Pilot projects in New Hampshire, Hawaii and soon California and Puerto Rico are testing cages large enough to hold 30,000 mid-sized fish. Engineers are working to make bigger cages, mechanized feeding tools and stronger anchors to protect against powerful currents in the open ocean. The cages sit 40 to 60 feet beneath the surface to stay out of the way of boats and to avoid most of the turbulence caused by waves.

Not everyone sees the benefits of offshore fish farming though. Republican Sam Farr, D-Carmel, sent a letter to the head of the National Oceanic and Atmospheric Administration in July 2004 requesting an environmental impact review before the legislation is put before Congress. “There are several issues such as water pollution, possible introduction of invasive species and spread of disease, that concern me about expanding aquaculture offshore,” Farr said. “I sincerely hope NOAA is focusing on the cumulative environmental impact of ramping up offshore aquaculture, instead of blindly promoting it as an economic opportunity”.
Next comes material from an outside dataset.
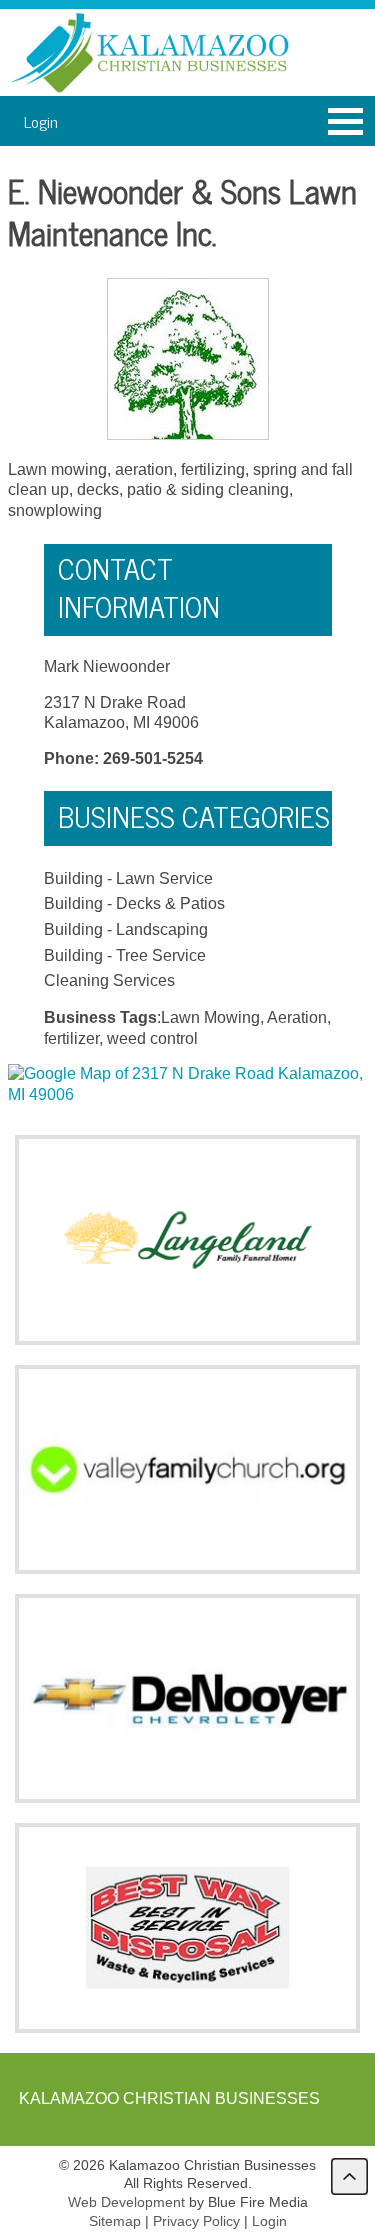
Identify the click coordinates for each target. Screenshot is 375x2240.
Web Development (126, 2202)
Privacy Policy (196, 2221)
“I think the danger here is that the federal government is poised to make the same mistakes they made with fishing over the years,” said Mike Sutton, director of the Center for the Future of the Oceans, in an interview with the Monterey County Herald (5th April). “And that is, subsidize the heck out of a new industry with little thought to the long-term effects”. Zeke Grader, director of the Pacific Coast Federation of Fishermen’s Associations, agrees. “Among the fishing community, I think you’d be hard pressed to find any fisherman that would be supportive,” he said.